> [Instructions to follow]: Locate the line that contains "Instruction: Click the" in the entries below, then repeat it and every following line through the line that contains "Given: Click the", exactly, and no others.

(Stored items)
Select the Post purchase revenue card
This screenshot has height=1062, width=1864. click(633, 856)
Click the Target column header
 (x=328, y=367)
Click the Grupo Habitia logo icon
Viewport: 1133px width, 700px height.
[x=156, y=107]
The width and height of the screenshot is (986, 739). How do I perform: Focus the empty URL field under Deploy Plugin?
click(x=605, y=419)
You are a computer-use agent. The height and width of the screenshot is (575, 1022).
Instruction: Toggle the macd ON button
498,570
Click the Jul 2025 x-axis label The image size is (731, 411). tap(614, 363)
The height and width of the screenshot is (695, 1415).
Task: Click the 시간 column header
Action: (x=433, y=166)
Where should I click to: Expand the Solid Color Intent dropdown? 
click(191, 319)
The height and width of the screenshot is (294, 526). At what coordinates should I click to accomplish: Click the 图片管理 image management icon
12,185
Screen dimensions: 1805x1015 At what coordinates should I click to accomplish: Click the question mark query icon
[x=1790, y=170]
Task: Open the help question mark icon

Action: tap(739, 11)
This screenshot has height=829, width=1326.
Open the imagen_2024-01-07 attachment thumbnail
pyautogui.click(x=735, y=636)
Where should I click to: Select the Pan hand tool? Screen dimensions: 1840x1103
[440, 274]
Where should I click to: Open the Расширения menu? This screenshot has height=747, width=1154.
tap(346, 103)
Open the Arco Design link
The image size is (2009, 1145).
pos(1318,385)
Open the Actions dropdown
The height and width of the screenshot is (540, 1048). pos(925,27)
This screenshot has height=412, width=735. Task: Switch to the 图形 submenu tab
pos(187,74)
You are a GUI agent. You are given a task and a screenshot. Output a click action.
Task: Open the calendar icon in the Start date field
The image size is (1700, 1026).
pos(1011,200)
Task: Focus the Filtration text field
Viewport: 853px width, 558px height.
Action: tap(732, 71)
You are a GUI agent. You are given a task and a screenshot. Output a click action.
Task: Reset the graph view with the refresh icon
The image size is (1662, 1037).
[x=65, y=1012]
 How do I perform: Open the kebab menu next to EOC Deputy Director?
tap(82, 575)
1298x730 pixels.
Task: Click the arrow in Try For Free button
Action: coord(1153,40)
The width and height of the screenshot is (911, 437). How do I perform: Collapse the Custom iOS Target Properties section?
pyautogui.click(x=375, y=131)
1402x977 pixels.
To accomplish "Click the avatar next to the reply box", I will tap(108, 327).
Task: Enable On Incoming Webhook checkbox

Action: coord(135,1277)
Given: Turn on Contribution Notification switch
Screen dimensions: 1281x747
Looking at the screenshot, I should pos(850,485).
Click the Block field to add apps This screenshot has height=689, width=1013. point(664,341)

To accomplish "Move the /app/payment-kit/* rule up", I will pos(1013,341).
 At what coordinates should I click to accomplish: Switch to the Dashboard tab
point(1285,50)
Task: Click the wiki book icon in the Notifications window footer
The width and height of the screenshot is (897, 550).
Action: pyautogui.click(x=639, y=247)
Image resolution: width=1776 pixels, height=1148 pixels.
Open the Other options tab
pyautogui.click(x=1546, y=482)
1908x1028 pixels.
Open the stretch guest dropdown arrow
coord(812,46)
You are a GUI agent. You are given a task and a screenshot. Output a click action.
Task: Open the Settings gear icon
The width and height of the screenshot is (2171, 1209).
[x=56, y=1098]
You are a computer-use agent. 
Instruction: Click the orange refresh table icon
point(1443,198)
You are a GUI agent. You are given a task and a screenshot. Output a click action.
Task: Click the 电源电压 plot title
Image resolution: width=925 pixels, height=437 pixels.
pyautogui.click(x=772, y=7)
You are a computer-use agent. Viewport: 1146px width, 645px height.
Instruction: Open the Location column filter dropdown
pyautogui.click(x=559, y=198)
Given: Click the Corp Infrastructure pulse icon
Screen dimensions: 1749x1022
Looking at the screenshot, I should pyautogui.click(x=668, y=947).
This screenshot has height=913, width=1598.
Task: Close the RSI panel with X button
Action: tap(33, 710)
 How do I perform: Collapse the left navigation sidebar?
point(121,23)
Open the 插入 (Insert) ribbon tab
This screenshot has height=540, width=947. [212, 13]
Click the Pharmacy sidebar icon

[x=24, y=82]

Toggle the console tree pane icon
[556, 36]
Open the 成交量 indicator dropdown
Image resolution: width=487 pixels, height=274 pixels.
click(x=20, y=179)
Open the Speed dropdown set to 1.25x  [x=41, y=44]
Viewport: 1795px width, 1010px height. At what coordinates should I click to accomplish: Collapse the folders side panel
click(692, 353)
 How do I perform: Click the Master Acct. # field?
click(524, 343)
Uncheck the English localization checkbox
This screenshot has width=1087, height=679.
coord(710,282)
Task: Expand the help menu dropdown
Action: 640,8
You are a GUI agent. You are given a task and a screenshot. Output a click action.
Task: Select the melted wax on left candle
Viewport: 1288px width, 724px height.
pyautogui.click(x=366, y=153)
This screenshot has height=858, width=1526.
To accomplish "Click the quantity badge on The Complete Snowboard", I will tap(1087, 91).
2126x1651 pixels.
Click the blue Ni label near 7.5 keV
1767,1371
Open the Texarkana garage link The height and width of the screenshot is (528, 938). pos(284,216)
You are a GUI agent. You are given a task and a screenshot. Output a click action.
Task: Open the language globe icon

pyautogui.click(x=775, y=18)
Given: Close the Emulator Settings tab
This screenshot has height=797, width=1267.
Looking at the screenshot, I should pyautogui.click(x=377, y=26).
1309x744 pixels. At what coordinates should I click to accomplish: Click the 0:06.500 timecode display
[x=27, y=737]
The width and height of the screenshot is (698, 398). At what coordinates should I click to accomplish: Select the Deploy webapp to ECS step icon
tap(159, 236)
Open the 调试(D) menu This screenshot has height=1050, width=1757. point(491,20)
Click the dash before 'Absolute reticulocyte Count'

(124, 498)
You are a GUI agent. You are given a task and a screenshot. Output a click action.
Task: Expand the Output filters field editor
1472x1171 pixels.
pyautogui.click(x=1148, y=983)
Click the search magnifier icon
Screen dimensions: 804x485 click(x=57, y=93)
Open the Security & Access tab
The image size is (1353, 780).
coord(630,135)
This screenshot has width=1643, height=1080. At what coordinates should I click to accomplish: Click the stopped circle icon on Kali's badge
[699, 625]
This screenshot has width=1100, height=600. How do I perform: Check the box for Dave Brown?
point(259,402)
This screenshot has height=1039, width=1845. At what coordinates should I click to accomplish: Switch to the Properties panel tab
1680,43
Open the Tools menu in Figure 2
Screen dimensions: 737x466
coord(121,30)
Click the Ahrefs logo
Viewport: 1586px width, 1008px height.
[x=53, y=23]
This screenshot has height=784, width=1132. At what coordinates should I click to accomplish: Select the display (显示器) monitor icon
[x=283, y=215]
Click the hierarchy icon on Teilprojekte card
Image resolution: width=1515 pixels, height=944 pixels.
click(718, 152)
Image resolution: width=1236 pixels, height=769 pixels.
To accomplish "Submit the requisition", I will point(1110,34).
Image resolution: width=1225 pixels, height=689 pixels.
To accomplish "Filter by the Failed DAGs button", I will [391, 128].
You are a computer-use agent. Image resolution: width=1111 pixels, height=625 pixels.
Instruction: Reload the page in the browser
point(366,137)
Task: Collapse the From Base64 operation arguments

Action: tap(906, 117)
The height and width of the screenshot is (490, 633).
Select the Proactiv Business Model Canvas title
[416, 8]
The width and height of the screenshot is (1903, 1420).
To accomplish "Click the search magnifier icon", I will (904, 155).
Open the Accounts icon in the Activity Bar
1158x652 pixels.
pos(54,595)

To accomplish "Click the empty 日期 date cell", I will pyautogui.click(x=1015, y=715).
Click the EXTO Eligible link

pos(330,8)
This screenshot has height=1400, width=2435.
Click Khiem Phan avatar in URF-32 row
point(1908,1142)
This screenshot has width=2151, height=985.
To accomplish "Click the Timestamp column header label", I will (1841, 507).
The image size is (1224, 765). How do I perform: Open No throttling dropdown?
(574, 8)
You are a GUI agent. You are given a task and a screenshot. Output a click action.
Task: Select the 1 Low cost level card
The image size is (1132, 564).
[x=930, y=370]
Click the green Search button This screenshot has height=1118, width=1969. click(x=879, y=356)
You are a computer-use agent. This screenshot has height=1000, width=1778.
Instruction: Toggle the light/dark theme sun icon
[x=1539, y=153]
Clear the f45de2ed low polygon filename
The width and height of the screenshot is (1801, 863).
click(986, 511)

> [Solution below]:
Instruction: Click the orange refresh table icon
point(1443,198)
You are a GUI agent. You are given a task and a screenshot. Output a click action.
Task: Click the 电源电压 plot title
Image resolution: width=925 pixels, height=437 pixels.
pyautogui.click(x=772, y=7)
You are a computer-use agent. Viewport: 1146px width, 645px height.
Instruction: Open the Location column filter dropdown
pyautogui.click(x=559, y=198)
Given: Click the Corp Infrastructure pulse icon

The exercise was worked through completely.